On January 22 cut in the Fed borrowing rate of 0.75% to 3.5% means that interest rates may now be less than inflation. The tax cut package of $150 announced by Bush will barely scratch the surface of household debt. If it proves that the US has already entered recession in the last quarter of 2007, while overall production would be in decline, this will reflect a devaluation of the least productive capital and the cheapening of constant and variable capital in areas of more productive investment. This recession will act to counteract the Tendency of the Rate of Profit to Fall (TRPF). It will lead to concentration and centralization of capital (eg. mergers of the big capitalists) and raise the rate of profit.

This financial crisis in the US takes place against a fundamental upturn in accumulation of the world economy since the early 1990s resulting from the combined impacts of of 'neo-liberalism' on the 'third world' and capitalist restoration on the 'second world'. This had had the effect of a massive devaluation of former state owned assets and privatisation of these assets in the semi-colonies and the destruction and privatisation of assets of the former degenerate workers states. A massive historic defeat of the working class was necessary to allow imperialism to impose this destruction and re-valuation of assets. It enabled the world economy to emerge out of its stagnation of the 1970s and 1980s.

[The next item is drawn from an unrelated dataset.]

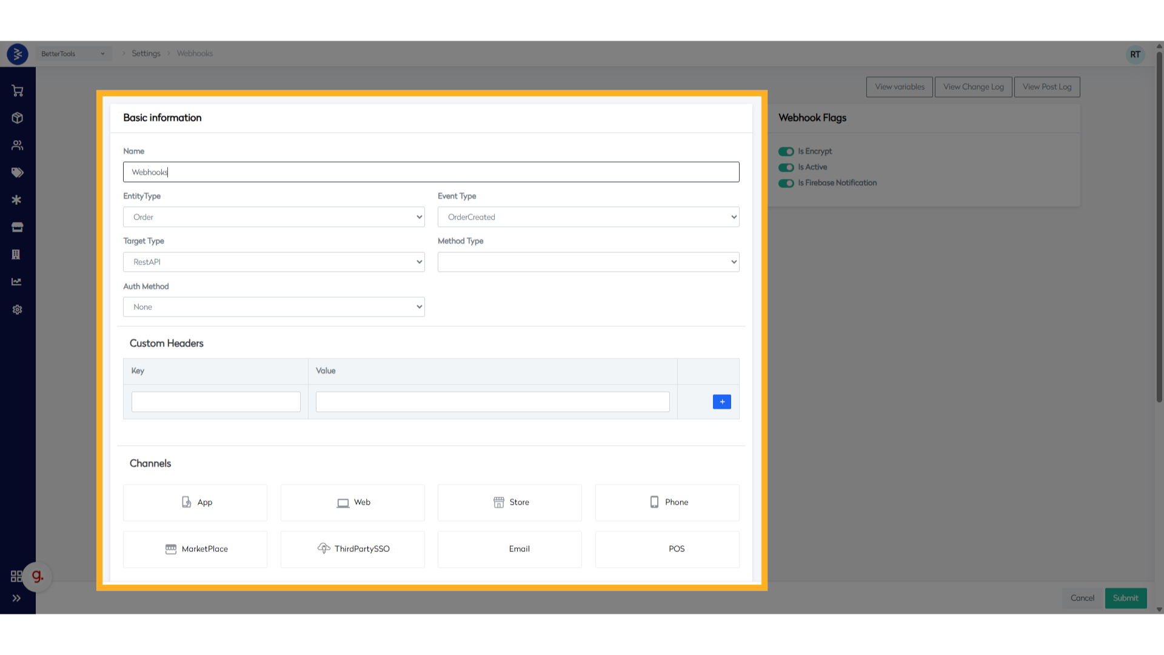Select the Email channel option
Screen dimensions: 1164x655
pyautogui.click(x=509, y=549)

However, the current financial crisis, along with the cyclic crises of the 1990s, shows that as capital goes into a period of accumulation it faces once again the onset of the TRPF and a rising overproduction of capital in the world economy. That 'fictitious' capital cannot be valorised against existing values so seeks to increase its value by speculating on the changes prices of existing values. Thus accumulation necessarily is accompanied by a succession of financial crises or devaluations as fictitious capital is destroyed. e.g. the sub-prime mortgages are written off, Latin America, Asia, DotCom etc. This proves Marx's law of value (total prices = total value) that capital cannot accumulate on the basis of unequal exchange.

It is important to acknowledge the law of value to reject the bullshit ideas of the exchange theorists that explain the growth of the world economy as the result of unequal exchange. For example, Henry Lui writing on the world economy and China in particular, credits the growth over the past period to US 'dollar hegemony'. That is, the US has stolen value produced by its trading partners by printing dollars to pay for the commodities it imports from them. This leads to global dollar reserves, which contribute to the hugely overvalued US dollar. Clearly, this explanation is a variation on unequal exchange theory, where the commodity money, in this case the US dollar, is artificially overvalued and allows the US to pay less for its imports and force its partners to pay more for their imports.

While unequal exchange is undoubtedly a major counter-tendency to the TRPF, US 'dollar hegemony' cannot account for the dominance of US imperialism. Similarly, Petras' more familiar theory of unequal exchange based on US buying commodities cheap and selling then dear is also fundamentally flawed. Imperialism does benefit from 'primitive accumulation' or 'theft' of raw materials and labor power, but cannot sustain a period of renewed accumulation on this basis.

The onset of this period of accumulation in the 1990s can only be explained by Marxist concepts. As Trotsky himself theoretically envisaged, such a new period could arise out of a historic defeat of the world's working class by imperialist globalisation ie capitalist restoration in Eastern Europe and the U.S.S.R. One which had the impact of a 'Third world war' in the destruction of value and the restoration of the rate of profit.

Today, 18 years into this upturn, we are once more facing a massive overproduction of capital that cannot be invested productively without further huge attacks on workers and peasants (by wars, invasions (re-colonization), fascism). The gain for capitalism of this would be to drive down the value of labor and of raw materials –to create a new basis for capital investment and exploitation. As the US recession spreads world wide it will see unemployment rise and commodity prices fall. Because of the real internationalisation of capital, workers and peasants in every country, including those of the imperialist states, are facing renewed massive attacks on their living standards, and are today potentially able to unite as an international class force.

The outcome of this crisis will therefore depend on the international resistance of the working class to these attacks. If this resistance is isolated and contained by the World Social Forum(WSF) in alliance with 'progressive' capitalists and 'democratic' imperialists, then imperialism will succeed in making the workers and peasants pay for its crisis. If the revolutionary Trotskyists can win the workers vanguard from the WSF and unite it in a new communist international, then we can make the imperialists pay for their own crisis.